Textauszug:
********
So wurde er stets bezeichnet. Aus dem sin svih naschih naroda i
narodnosti wurde ein Sample von ocevi nacije: Väter der Nation.
Karahasan ironisch: Seit uns
Freiheit und Demokratie überfallen haben, hat ein jedes Volk auf dem Balkan einen Vater
der Nation. Tudjman in Kroatien Dobrica Cosic in Serbien, Alija Izetbegovic in
Bosnien ...
Karahasan: Der Unterschied zwischen
einem Vater und einem Sohn in einer patriarchalen Gesellschaft ist gewaltig. Wir sagen,
die Herrschaften haben mit der Geschichte, mit der Zeit schlechthin, Liebe gemacht, und
die Völker wurden geboren. Das ist etwas äußerst Merkwürdiges, mein Lieber. Das zeugt
von unserer Entdemokratisierung. Der Genosse Tito war immerhin noch ein Mensch. Doch
dann begann dieses Titanen-Geschäft mit dem Gebären von Völkern
und Nationen. Das ist aber nicht Der Balkan, auf dem solche Merkwüdigkeiten
entwickelt worden wären, das ist Europa seit Napoleon.
********
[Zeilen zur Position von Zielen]
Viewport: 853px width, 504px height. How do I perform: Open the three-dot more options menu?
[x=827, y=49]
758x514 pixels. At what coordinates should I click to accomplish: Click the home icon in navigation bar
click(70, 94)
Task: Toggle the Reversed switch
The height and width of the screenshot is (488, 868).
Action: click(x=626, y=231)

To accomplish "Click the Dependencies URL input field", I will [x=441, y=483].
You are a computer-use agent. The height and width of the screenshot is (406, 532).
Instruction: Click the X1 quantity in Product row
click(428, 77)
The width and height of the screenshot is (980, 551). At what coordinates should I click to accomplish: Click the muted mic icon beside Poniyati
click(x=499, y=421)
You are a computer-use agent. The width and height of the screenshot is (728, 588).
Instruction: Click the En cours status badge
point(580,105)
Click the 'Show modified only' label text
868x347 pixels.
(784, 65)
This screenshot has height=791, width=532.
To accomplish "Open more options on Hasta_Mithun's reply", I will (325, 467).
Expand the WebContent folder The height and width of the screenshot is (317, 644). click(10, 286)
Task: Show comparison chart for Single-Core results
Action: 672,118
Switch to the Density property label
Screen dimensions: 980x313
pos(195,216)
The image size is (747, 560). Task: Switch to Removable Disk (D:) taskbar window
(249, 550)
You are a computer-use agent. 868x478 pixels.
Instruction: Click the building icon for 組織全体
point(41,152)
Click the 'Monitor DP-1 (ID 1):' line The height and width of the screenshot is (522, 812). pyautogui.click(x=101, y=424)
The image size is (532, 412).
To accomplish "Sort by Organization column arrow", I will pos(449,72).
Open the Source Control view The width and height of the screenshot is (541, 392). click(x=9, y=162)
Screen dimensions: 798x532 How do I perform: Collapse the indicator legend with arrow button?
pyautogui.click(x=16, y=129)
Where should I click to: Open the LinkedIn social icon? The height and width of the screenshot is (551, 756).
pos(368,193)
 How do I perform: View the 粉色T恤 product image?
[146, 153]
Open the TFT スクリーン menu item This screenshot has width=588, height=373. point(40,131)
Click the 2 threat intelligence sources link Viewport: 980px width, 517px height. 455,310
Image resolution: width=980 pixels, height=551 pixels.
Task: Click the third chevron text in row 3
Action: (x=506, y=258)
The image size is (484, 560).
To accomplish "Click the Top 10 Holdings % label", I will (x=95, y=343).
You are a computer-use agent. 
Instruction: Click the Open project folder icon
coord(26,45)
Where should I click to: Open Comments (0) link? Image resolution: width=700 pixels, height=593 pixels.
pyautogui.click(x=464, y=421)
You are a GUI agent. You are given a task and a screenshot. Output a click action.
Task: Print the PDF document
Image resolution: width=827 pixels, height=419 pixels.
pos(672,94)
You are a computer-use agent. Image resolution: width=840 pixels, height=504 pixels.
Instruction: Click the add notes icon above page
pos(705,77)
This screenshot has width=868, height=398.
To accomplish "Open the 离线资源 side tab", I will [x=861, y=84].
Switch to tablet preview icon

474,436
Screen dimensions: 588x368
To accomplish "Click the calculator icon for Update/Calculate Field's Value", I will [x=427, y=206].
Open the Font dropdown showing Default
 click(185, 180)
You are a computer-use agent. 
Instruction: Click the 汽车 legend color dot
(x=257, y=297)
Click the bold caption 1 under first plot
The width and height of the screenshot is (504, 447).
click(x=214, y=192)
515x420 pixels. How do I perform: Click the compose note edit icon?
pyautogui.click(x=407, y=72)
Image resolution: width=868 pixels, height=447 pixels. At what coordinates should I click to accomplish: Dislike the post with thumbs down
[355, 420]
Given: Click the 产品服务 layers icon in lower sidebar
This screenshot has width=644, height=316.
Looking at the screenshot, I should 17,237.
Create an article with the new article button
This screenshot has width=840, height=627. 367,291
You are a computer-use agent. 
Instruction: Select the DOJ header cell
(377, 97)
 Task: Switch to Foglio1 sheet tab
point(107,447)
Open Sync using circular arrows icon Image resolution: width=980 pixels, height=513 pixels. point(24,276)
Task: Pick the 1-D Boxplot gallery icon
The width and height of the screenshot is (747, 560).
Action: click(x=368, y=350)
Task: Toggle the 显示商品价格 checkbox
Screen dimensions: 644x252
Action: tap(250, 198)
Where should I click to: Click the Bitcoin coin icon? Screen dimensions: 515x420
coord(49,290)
********
Aufgaben:
1. Seit wann gibt es laut dem Textauszug in Europa das Gebären von Völkern und Nationen?
2. Schreib aus den Zeilen zur Position von Zielen alles ab, von der Zeile mit „Where should I click to: Click“ bis zum Ende dieser Zeilen, beide Enden eingeschlossen.
Die Zeilen haben mit dem Textauszug nichts zu tun.

Antworten je Aufgabe:
1. Seit Napoleon.

2.
Where should I click to: Click the Bitcoin coin icon? Screen dimensions: 515x420
coord(49,290)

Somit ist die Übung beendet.